- Extracted entries -
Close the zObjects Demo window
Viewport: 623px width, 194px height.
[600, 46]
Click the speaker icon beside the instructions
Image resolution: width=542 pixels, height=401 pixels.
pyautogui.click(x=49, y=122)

- Short problem -
Reproduce every line of the records above verbatim, keeping the original order and wording.

- Output of the exercise -
Close the zObjects Demo window
Viewport: 623px width, 194px height.
[600, 46]
Click the speaker icon beside the instructions
Image resolution: width=542 pixels, height=401 pixels.
pyautogui.click(x=49, y=122)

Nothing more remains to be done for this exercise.